Brasil lidera ranking mundial de assassinatos de pessoas trans e travestis em 2025
O Brasil registrou 80 assassinatos de pessoas trans e travestis em 2025, mantendo-se como o país mais letal para essa população globalmente, apesar de uma queda de 34% em relação ao ano anterior.
Pontos principais
- O Brasil contabilizou 80 assassinatos de pessoas trans e travestis em 2025, permanecendo no topo do ranking mundial de letalidade para essa população.
- Houve uma redução de 34% nos casos de assassinato em comparação com 2024, quando foram registrados 122 casos.
- A maioria das vítimas são travestis e mulheres trans, jovens, negras e pardas, evidenciando a violência sistêmica.
- Ceará e Minas Gerais foram os estados com mais assassinatos em 2025, com a Região Nordeste concentrando a violência.
- O dossiê da Antra aponta aumento nas tentativas de homicídio, indicando que a violência geral contra a população trans não diminuiu.
- Em 2025, o Observatório de Mortes Violentas de LGBT+ no Brasil (GGB) registrou 257 mortes violentas de pessoas LGBT+, incluindo 204 homicídios.
O Brasil manteve, em 2025, a posição de país que mais mata pessoas trans e travestis no mundo, com 80 assassinatos registrados, conforme dados da Associação Nacional de Travestis e Transexuais (Antra).

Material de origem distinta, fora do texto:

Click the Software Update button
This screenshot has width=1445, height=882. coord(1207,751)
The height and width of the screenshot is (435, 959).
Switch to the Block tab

Apesar de uma queda de 34% em relação aos 122 casos de 2024, o país permanece no topo do ranking global há quase 18 anos, evidenciando uma violência sistêmica e naturalizada contra essa população. A maioria das vítimas são travestis e mulheres trans, jovens, negras e pardas, com a violência concentrada na Região Nordeste, especialmente nos estados do Ceará e Minas Gerais.
O dossiê da Antra ressalta que a redução nos assassinatos não significa uma diminuição da violência geral, apontando um aumento nas tentativas de homicídio. A Antra e o Grupo Gay da Bahia (GGB) reforçam a urgência de políticas públicas e o reconhecimento da violência contra a população LGBTQIA+ pelo Estado. Em 2025, o GGB registrou um total de 257 mortes violentas de pessoas LGBT+ no Brasil, incluindo 204 homicídios, sublinhando a gravidade da situação.